E quando escrevo “discutir” não estou falando em bater boca. Embora pareça, política não é futebol. No futebol, não tem acordo. Nasceu corintiano, corintiano até morrer – menos o meu marido, é claro – mas isso é história pra outra ocasião. Torcida não tem racionalidade alguma. É paixão. E, a menos que ultrapasse os limites da civilidade como, infelizmente às vezes vemos acontecer, não há mal em que seja paixão. É legítimo defendermos nossa paixão clubística sem nenhum argumento decente.

Mas, com política não pode ser assim. Não podemos ser sectários e defender partidos ou pessoas apenas porque um dia em nossa vida os escolhemos e nunca mais revimos essa escolha. Não podemos defender nossa posição na base do grito, da torcida mais barulhenta, da bandeira maior – há que se ter argumentos.

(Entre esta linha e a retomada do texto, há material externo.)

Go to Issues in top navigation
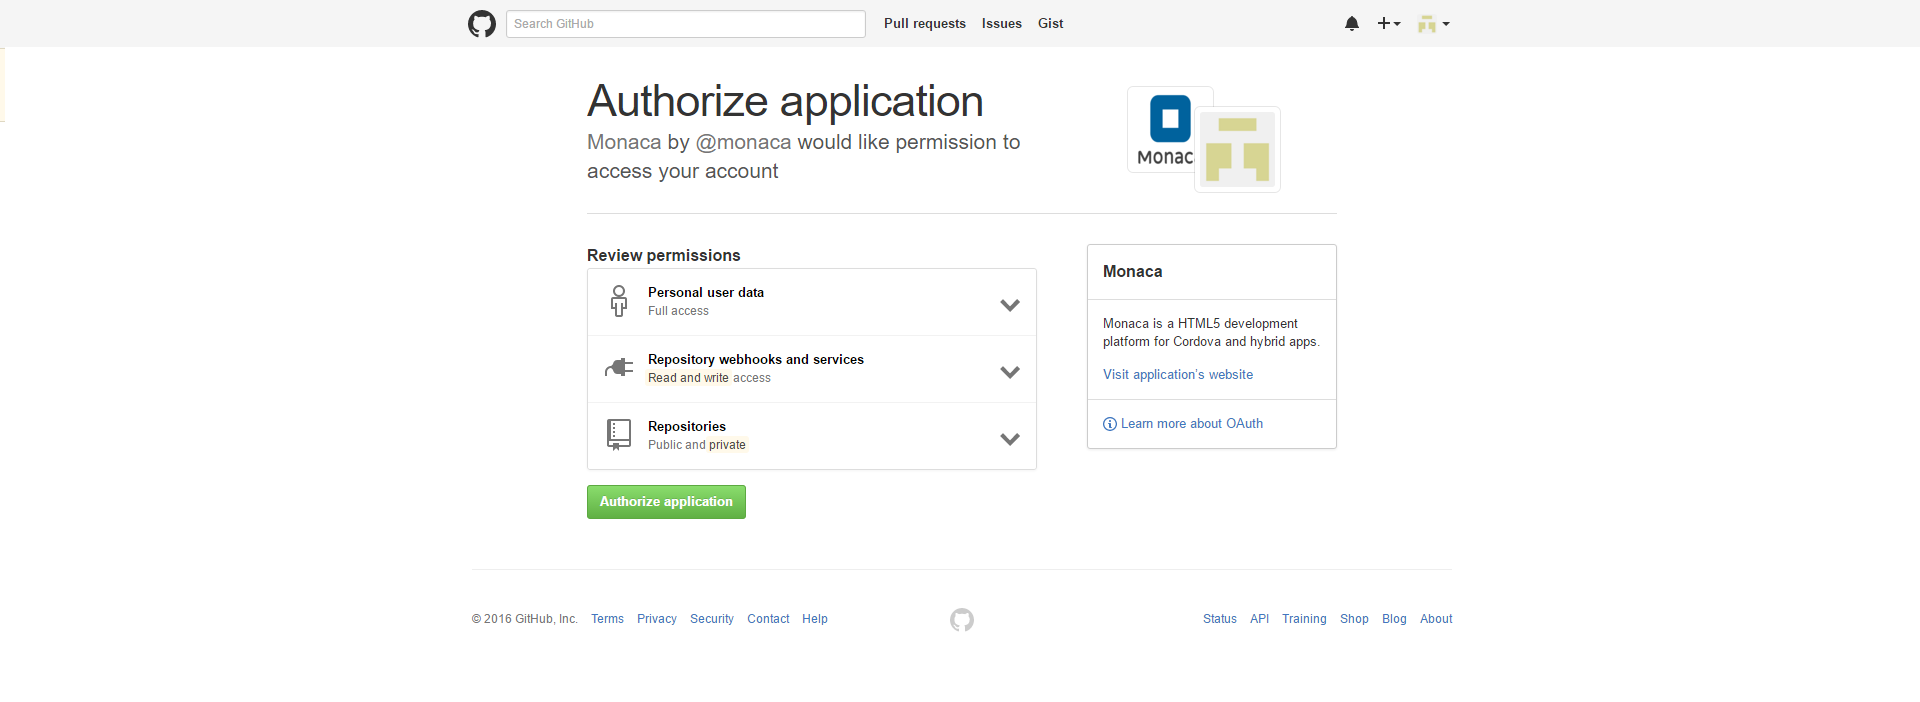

Política também não é religião. Religião tem a ver principalmente com fé, crença, dogmas. Sim, há também os valores, mas é a fé o eixo central. O debate político não deveria ser uma questão de fé, nem de crença, mas de princípios. Quais são os princípios que regem os seus atos? Quais os princípios regem as suas escolhas? Não basta escolher candidatos que se aproximem mais de seus princípios – mas de ser fiel a esses princípios quando se posicionar, quando decidir compartilhar sua posição ou debate-la com alguém.

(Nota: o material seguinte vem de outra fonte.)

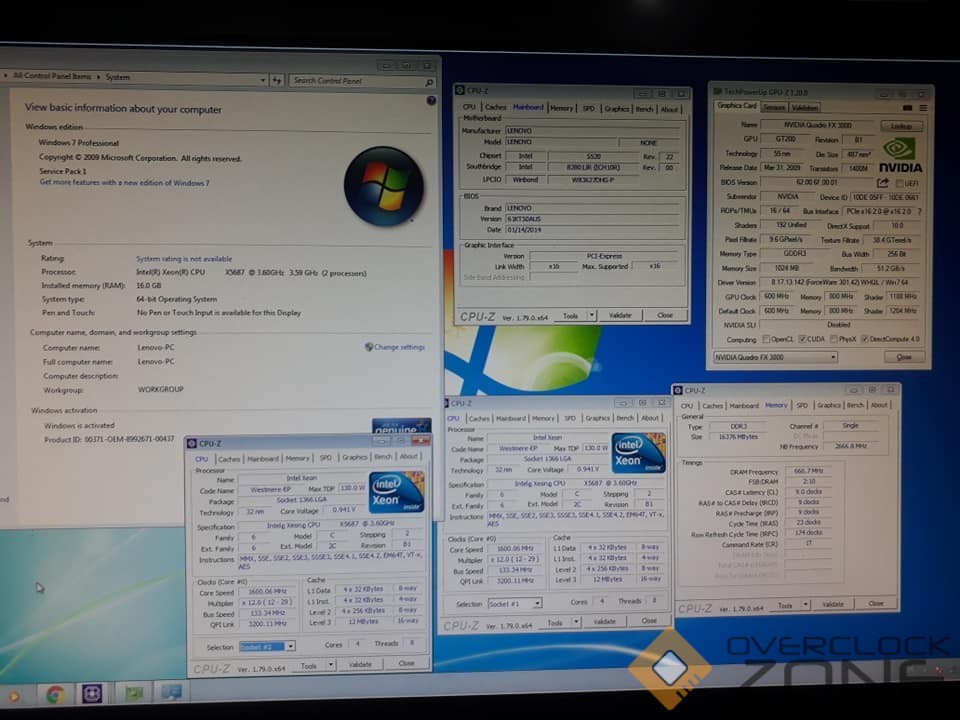This screenshot has width=960, height=720.
Task: Click the Control Panel help icon
Action: (x=431, y=100)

Por que é tão difícil um debate civilizado? Por que tanta animosidade? Por que ficamos irritados, raivosos, com os que não pensam como nós? Por que raramente conseguimos ouvir o que pessoas que pensam diferente de nós têm a dizer? Discordar, sobretudo, é uma arte. Assumir uma posição que não é condescendente tipo “ah, perdoai-os pai, eles não sabem o que dizem” nem agressiva “é um bando de idiotas mesmo” “chuuuupa, fulano(a)!”, ou cínica “ah, é tudo a mesma porcaria” mas, sinceramente disposta ao diálogo.

Somos uma democracia novata, mas já saímos das fraldas. A tranqüilidade com que transcorreram as últimas eleições é um feito do qual temos todos de nos orgulhar. Em poucas horas tivemos o resultado das urnas – e o volume de votos era sem precedentes— mais de 135 milhões! Ainda assim, ninguém contestou os resultados.

Mas temos muito, muito mesmo que aprender em termos de confronto de idéias, coerência de princípios, capacidade de escuta e posicionamento. Quando digo “temos” me incluo não apenas por força de expressão, mas porque também acho que preciso de um treino.

Como qualquer outra coisa que se queira fazer bem, dá trabalho. Exige autocrítica, conscientização, empenho e jogo de cintura. Bom... mas se você está planejando fazer um iron, não há de ser tão difícil assim!